Today, the term ends at the nation’s oldest public school. As they rush to make things happen before grades close, Vince’s teachers have made this a challenging time for the Parent Imperfect and family. The PI thought that the idea of “clusters” was designed to insure that communication among teachers would avoid the moments when all teachers were demanding big projects or having major tests at the same time. If that is the intent of the cluster system, it has failed…miserably.
Crunch time has come at a time when Vince has had soccer commitments on five consecutive days. For some unknown reason, the parents of this seventh grader have allowed him to play all of that soccer, despite his workload. The folly of those ways became obvious on Tuesday night, when Vince trudged into the house at 8:15PM after a disappointing game. He had at least three more hours of work to do before he could think about sleep. This, of course, meant that his parents–especially his mother–faced the same schedule.
Ms. Connie easily gets lost in the frenzy of attention to Vince’s assignments. She would love to help her brother with his work, but Vince has long since lost interest in being reminded of little sister’s special gifts, especially when it comes to her showing that she can help him do his work. For at least the third time in the last week, the parents went to bed saying, “Never again…” until the next time.
In the midst of it all, Vince had to do his fifth declamation of the year before his Writing class.
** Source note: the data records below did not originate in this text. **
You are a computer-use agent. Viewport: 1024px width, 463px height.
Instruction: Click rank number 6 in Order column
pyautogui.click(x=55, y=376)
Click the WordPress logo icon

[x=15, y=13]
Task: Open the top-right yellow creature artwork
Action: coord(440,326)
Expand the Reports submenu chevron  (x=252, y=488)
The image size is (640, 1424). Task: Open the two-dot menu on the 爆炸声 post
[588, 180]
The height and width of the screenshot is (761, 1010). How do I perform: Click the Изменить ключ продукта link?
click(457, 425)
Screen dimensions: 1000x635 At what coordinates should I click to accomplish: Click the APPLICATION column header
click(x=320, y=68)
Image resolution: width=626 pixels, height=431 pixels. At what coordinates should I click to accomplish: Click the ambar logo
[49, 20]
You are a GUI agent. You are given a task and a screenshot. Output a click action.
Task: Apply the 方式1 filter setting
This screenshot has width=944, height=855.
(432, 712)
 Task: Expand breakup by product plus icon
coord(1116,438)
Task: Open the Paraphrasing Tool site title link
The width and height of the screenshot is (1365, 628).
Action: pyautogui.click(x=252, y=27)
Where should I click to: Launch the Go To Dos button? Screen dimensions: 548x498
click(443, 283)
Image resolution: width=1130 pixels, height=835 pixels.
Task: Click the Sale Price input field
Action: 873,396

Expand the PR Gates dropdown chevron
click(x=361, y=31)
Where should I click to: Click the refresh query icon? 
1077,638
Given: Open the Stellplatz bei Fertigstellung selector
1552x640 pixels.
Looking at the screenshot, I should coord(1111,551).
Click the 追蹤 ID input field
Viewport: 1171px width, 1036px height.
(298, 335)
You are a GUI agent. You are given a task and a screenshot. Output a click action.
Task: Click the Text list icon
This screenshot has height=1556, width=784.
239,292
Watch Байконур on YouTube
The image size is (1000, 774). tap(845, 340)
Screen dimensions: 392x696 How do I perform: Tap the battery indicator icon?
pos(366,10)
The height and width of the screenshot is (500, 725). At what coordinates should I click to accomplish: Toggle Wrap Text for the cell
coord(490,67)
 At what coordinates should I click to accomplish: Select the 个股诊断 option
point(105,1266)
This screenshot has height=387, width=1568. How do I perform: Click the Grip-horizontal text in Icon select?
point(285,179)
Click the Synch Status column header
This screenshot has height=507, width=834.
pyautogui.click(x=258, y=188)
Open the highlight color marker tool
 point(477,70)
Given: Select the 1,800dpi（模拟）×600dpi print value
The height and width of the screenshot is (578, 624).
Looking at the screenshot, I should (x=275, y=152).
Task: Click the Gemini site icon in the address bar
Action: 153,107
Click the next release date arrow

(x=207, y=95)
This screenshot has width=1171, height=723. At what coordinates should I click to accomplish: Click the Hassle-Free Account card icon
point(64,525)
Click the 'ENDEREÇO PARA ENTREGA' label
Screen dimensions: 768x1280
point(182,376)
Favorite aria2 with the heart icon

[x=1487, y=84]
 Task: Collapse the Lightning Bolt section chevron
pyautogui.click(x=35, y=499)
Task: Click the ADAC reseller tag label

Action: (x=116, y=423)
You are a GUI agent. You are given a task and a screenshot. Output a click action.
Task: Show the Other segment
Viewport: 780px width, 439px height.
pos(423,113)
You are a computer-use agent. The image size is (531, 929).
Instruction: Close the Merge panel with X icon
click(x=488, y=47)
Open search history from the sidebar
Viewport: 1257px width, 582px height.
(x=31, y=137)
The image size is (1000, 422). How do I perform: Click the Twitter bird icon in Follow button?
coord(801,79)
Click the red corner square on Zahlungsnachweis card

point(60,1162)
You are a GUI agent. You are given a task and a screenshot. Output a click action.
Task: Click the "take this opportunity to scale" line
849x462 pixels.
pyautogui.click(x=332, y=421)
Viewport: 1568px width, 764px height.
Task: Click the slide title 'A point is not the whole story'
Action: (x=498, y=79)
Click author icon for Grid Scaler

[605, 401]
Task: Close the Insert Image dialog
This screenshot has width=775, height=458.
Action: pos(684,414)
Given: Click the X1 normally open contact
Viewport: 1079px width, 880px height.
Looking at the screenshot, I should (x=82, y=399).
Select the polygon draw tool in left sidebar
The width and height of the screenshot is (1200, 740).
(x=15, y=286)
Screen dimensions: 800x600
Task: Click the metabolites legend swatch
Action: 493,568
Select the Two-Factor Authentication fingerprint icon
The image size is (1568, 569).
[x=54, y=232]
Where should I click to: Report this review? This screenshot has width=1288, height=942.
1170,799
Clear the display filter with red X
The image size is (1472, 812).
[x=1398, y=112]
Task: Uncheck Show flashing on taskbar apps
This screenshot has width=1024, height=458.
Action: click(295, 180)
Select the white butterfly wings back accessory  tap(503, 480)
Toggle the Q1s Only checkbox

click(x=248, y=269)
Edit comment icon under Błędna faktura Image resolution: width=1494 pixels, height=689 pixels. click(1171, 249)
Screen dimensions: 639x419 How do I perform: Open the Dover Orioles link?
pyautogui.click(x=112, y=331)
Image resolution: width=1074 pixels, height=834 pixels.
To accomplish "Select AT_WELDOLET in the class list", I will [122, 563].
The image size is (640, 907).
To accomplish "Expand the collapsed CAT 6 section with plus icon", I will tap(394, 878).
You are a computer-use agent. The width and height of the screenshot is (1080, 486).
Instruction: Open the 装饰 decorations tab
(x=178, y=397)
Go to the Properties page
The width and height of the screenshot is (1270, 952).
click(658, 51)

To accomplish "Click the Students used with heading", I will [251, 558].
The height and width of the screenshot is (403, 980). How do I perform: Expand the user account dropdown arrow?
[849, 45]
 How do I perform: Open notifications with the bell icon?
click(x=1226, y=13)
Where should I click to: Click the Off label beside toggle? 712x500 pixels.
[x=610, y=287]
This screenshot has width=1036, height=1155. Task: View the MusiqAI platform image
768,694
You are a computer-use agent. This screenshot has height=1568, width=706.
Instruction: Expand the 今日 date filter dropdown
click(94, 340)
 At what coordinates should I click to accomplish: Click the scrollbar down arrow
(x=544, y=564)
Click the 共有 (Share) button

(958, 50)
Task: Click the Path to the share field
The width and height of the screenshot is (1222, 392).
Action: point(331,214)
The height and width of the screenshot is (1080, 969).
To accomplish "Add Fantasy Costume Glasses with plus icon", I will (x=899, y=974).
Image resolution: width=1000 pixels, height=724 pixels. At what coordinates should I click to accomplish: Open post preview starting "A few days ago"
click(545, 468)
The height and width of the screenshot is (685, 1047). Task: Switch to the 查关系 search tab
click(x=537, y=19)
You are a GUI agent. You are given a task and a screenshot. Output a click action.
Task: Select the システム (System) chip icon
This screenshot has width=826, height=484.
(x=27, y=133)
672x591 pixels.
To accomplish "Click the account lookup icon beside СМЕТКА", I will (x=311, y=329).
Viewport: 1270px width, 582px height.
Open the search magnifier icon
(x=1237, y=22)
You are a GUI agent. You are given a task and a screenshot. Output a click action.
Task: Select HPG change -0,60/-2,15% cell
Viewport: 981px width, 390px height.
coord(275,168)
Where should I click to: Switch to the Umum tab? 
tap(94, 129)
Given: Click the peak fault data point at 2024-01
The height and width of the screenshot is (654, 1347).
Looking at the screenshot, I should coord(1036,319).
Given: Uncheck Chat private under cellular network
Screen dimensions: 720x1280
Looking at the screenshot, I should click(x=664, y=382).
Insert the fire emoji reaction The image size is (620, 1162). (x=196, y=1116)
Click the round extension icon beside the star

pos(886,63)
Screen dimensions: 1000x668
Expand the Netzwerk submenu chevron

He chose the famous speech from the movie, Gettysburg, in which a Union officer is addressing a group of mutineers, who he could be executing, about why they are all fighting. Vince somehow learned the speech quite well despite all of the other projects and tests and texting and socializing and Facebook and fights with parents and OWL and soccer. Hearing the last run through couldn’t help but move the PI, almost to tears. The next day, Vince marched off to do Gettysburg in the Fenway in his shorts and basketball shirt, forgetting the white shirt and tie that Liz had laid out for him. That got him -5 points to start with, but his speech got him the rest, silencing even the in-house critics for a moment.
And then there came the Catastrophic Rupture. That’s the Weston water rupture, not the Gulf Coast oil rupture to the tune of “Drill Baby, Drill.” The “boil water order” is thankfully a thing of the past. The PI and Liz do their best to boycott bottled water, but that was tough with pond water coming out of the tap. The PI spent a memorable Sunday afternoon in the supermarket, where throngs of cart pushers were literally jostling each other to get access to pallets stacked high with cases of water in plastic bottles. He saw one case where a particularly aggressive shopper helped another observe the two case limit by taking a case out of the offender’s cart. The resulting melee led one older man to remark, “I never thought I’d see the day when we were fighting over water.” He then went down the aisle, muttering about “Obama” and how he wished we had put in McCain.
In the coming days, the family will receive news of Connie’s school assignment for next year. In the last couple of weeks, the child has begun to speak of wanting to stay where she is. The PI assumes that they have been working on her at the Hernández, but Connie insists that this is only her own thinking. She knows that her work at the RHS won’t be very challenging for her, but she likes the idea of having the time to do gymnastics and theater and piano (no team sports for this girl) without feeling a lot of pressure. She also likes the idea of the devil known, rather than the one unknown. Is the PI arguing that he doesn’t want Connie to do theater, etc. or is he saying that he wants her to do those things, while getting used to the sort of pressure that her brother feels (or ought to feel) around his school?